I make jokes about it but the truth is I really hate putting things together. It's not that I have no skills in inserting tab A into slot B, it's just that I hate instructions. My last jigsaw puzzle contraption was a brand new grill that got tested out at my kid's first birthday. My previous one finally proved ineffective a couple of years ago and lack of money and space kept me from getting a new one. I resorted to charcoal grilling on a rinky dink grill that I can toss across the street and believe me there has been days. I'll say one thing about grilling and then back to the topic at hand. Never by cheap charcoal. If you are serious about grilling on charcoal then by quality, no fluid needed, briquettes. Also, a good rule of thumb is to have one of those chimneys around. Those are cool.
Ok, back to my cobbling prowess. Over the years of living on my own, I have had to assemble a lot of furniture. Once, I actually considered getting a job where all I would do is go to different stores and assemble display models. It was a whim when a coworker told me all about it. I could work my own hours, set my own pace, and pretty much just sit alone in a room with a bunch of pieces of veneered particle board and an allen wrench and make some magic. What is it with the allen wrench? Ready to assemble furniture relies on the hex bolt to hold everything together and now I've got fifteen allen keys sitting in my garage that I'll never use again.
My first project was an entertainment center in my first apartment. I had no money but wanted to build the perfect beast to house my television, DVD player, stereo and VCR. I ended up going to a local defunct chain called Ames. They were a casualty of the Wal-Mart takeover at the turn of the century. For $99.00 it was, in my mind, a great buy. It was walnut veneer with a huge opening for all my A/V equipment. It had those magnetic glass doors so you could see all of my DVDs and games. I was quite proud when I put it together. It even had the veneered cardboard with several perforated punch out areas depending on the size of my television and cabling structure. It was a monster. Then I moved and it had to come with me. I disassembled it and put into storage. Alas, it never held a good shape after that and I decided to get a new one. I gave it to a stoner neighbor and went off to Wal-Mart for a better one.

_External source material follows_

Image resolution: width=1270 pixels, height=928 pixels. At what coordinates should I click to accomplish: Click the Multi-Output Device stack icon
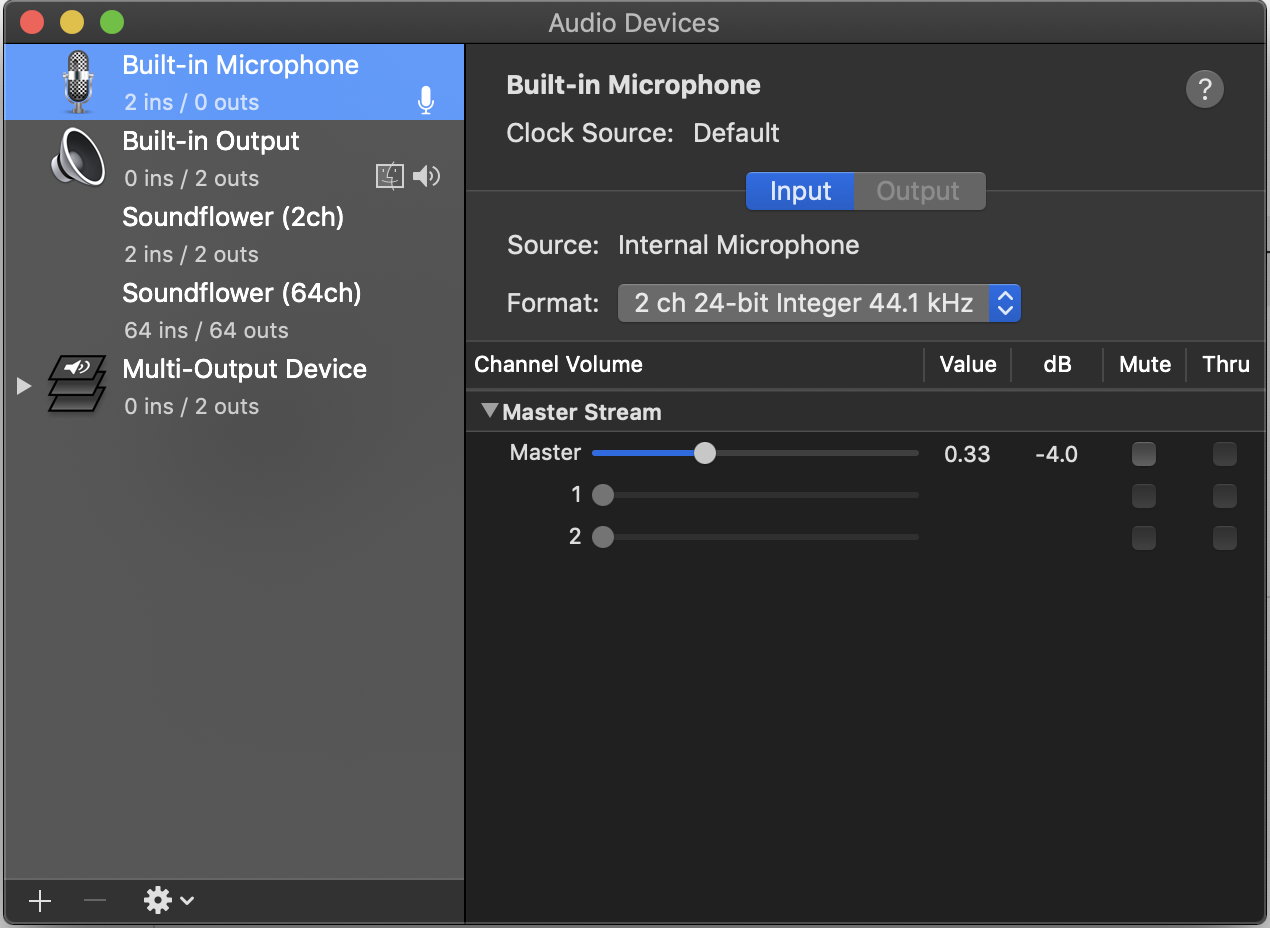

What I found was another good deal on my previous model's bigger brother. This one was nearly floor to ceiling with flanked shelving areas and cabinets underneath. It had molding around the top and bottom that made it appear more expensive. A night with an allen wrench and I had the Mt. Everest of Entertainment Centers ready for action. Then I moved and it had to come with me. Unfortunately, this model had a little more intricate design. Perhaps someone at the Sauder/O'Sullivan/Ovation factory took some designs from M.C. Escher and Frank Lloyd Wright because this thing didn't break down into modular pieces.
Once in my new residence I found that I did not have the space to erect the monstrosity. My wife, then girlfriend, could not fathom having furniture that went beyond the slanted opening of a stairwell. Neither my entertainment center, nor my couch, sit squarely in the middle of a wall without breaching into open space. Insistent that I would not get rid of what I now called the S.S. Enterprise, I moved it to a spare bedroom and it pretty much became nick knack storage. Again, I bought a new one. In a move I can only describe as getting away from an SUV in favor of a fuel efficient vehicle, I opted to buy a more compact and lightweight model considering my pattern of moving once I bought furniture. I went with a model that had side shelves and cabinet space beneath but allowed me some room to eventually expand my television screen towards 32". Something, I hoped to do once the price of Plasmas came down. Then I moved.
At this point the exercise in taking an older entertainment center with me became futile as I was more suited for building a ship in a bottle. I was going to have to call Maury Povich to bring a crew over to my house and take out a wall in order to get the Enterprise out of the spare bedroom. Instead of scrapping it, I offered it to the movers who helped me vacate my premises on the contingency that they were responsible for it.
In the house I have now, I still have the smaller entertainment center upstairs and a newer, even smaller model downstairs in my family room. Again, the space I had did not allow me to be too elaborate. I did however take advantage of the manual's policy of calling the manufacturer instead of the store for replacement of missing or broken items. These things are so cheap that they are willing to just ship you pieces of wood and hardware at no cost because they know how badly they are constructed and packaged. In fact, my old coworker, who nearly convinced me of a career in display construction, passed a manual around to family members who in turn rounded up enough pieces to construct two new stands.
Since then I've learned a few things about ready to assemble items.
- The better the quality, the less there is to build.
- Some idiot is in charge of writing the manuals because they make no sense and the diagrams are ridiculously horrible or do not match the model you have.
- From now on, chose living accommodations based on current furniture ownership.
- Hope and pray my daughter doesn't move as much as I did.
- Find a purpose for three walnut shelves and a futon bolt.